An early Robin Hood play, author unknown, was printed in 1560. An anonymous Robin Hood and Little John (1594) has not survived. William Haughton worked on a Robin Hood's Pennyworths around 1600, but apparently left it unfinished.

In turn, Robert Davenport based his later play King John and Matilda (published 1655) securely on The Death. Some critics have called Davenport's play a mere rewriting of Munday's.
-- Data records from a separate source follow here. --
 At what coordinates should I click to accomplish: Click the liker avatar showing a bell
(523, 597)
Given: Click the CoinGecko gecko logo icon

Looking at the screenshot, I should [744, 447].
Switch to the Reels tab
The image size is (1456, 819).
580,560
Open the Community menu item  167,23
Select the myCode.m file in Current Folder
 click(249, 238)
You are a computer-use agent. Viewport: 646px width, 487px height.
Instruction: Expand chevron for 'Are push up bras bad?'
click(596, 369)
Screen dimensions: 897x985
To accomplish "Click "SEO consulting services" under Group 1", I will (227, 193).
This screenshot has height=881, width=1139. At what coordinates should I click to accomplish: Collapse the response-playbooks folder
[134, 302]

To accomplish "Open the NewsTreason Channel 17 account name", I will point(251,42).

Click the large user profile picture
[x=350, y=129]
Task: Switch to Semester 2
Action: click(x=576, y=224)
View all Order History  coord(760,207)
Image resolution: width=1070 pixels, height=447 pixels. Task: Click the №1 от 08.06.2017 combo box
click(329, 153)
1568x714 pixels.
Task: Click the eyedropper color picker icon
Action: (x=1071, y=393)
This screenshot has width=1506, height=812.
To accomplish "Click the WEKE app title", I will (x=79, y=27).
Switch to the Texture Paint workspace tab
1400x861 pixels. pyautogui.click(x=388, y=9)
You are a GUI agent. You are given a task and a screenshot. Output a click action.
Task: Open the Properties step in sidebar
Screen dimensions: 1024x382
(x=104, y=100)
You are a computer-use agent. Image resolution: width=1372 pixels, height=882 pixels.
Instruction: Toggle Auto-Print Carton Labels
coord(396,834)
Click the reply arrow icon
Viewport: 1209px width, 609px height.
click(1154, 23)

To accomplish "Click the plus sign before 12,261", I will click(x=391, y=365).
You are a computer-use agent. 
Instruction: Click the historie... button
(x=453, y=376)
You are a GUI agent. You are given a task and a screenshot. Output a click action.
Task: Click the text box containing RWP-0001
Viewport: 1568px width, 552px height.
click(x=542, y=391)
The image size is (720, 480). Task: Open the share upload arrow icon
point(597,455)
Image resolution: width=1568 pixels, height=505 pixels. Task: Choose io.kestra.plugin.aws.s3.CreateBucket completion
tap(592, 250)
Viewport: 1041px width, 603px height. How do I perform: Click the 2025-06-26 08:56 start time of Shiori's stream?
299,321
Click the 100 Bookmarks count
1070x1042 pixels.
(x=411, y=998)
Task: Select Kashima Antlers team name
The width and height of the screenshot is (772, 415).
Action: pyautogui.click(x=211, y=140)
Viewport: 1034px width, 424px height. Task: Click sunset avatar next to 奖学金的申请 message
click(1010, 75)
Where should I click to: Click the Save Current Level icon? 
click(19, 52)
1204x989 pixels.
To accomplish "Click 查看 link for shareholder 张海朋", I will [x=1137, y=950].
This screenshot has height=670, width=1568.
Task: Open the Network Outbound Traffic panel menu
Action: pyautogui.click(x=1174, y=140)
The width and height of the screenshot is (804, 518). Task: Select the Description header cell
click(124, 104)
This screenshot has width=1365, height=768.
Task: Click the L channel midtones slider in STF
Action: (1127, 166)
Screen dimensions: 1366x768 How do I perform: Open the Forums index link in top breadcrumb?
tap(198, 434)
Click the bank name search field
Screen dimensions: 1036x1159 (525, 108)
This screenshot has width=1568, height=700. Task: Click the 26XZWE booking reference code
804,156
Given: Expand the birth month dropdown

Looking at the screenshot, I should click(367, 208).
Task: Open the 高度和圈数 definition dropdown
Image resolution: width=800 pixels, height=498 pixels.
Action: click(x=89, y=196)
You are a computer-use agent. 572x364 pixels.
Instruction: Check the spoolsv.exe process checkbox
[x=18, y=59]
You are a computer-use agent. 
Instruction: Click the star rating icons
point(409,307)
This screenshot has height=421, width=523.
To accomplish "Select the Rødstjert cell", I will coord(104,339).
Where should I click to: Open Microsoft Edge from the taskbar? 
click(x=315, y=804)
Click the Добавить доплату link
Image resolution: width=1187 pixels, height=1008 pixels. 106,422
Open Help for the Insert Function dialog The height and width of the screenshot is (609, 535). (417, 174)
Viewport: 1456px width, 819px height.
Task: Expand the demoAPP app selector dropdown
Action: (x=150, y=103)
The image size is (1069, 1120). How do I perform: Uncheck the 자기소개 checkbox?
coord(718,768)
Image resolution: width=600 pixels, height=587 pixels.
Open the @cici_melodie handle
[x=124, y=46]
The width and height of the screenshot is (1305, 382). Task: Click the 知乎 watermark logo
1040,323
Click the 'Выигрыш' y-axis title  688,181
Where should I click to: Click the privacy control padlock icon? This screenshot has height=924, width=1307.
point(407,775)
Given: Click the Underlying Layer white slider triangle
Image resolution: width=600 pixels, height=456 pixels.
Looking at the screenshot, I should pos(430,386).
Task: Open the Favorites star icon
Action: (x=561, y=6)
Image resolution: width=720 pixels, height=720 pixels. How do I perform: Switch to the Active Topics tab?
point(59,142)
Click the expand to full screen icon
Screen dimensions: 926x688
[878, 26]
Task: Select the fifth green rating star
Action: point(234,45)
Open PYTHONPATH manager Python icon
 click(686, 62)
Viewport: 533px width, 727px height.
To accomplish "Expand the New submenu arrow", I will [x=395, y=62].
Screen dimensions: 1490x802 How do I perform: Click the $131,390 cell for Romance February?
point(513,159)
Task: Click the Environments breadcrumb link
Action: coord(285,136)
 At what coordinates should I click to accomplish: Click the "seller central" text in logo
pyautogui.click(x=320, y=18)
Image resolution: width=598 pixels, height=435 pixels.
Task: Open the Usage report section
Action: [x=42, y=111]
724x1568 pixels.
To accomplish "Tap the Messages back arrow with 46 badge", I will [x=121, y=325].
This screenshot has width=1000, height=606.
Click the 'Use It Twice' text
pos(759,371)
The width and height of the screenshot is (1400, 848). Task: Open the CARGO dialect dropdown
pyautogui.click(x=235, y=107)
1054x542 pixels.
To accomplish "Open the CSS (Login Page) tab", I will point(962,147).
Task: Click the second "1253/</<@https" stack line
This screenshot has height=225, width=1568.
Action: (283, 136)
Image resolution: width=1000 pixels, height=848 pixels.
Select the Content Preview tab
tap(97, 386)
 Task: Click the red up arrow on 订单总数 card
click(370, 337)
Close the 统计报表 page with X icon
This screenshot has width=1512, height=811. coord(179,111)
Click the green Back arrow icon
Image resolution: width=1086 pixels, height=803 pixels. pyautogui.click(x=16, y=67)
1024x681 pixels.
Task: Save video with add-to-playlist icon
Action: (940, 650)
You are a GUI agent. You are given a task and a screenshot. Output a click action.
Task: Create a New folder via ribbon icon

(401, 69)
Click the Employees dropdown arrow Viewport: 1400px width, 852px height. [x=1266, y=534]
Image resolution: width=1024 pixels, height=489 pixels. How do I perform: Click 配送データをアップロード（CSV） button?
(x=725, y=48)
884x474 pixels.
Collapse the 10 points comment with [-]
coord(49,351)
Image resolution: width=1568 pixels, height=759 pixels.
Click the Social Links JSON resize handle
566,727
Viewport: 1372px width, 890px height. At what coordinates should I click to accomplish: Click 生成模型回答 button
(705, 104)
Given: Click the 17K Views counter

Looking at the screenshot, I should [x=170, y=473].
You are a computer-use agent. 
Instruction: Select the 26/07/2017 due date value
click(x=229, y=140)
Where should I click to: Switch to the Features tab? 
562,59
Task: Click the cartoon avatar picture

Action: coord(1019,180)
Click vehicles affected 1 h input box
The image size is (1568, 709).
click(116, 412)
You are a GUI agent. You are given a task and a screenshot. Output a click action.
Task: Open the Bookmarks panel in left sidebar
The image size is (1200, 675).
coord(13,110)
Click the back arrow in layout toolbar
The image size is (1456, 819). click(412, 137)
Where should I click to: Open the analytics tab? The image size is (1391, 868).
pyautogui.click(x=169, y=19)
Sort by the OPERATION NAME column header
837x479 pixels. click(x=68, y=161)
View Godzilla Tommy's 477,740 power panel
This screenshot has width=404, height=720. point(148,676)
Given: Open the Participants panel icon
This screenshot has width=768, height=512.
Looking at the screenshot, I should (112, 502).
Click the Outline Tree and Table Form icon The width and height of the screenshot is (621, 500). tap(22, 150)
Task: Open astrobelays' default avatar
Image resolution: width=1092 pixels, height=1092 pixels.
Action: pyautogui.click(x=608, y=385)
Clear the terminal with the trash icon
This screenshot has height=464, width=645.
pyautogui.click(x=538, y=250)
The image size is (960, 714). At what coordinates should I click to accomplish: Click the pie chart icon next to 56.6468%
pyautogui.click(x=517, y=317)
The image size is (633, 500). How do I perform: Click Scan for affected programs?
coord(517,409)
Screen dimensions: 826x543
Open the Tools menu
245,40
During the Restoration, a drama titled Robin Hood and His Crew of Soldiers was acted at Nottingham on the day of King Charles II's coronation.

==Admiral's drama==
In Shakespeare's generation, the Admiral's Men were the primary competitors with Shakespeare's company, the Lord Chamberlain's/King's Men. In the years from 1594 to 1602, the two companies were the only ones allowed permanent residence in London. The Admiral's Men performed two early works by George Chapman, and Thomas Middleton's The Roaring Girl; most of their plays, though, were written by a coterie of house playwrights, regularly employed by manager Henslowe. These writers sometimes collaborated in teams of three, four, or even five per play. Henslowe's Diary preserves the titles of dozens of plays written by Chettle, Haughton, Thomas Dekker, John Day, Michael Drayton, Richard Hathwaye, and others. A huge body of this work has disappeared, lost to history; out of the thirty plays Henslowe ordered from his house dramatists in 1598, only Munday's Huntington plays survive. Along with a few other survivors, like Sir John Oldcastle or Haughton's Englishmen for My Money, they illustrate what a whole style of drama was like.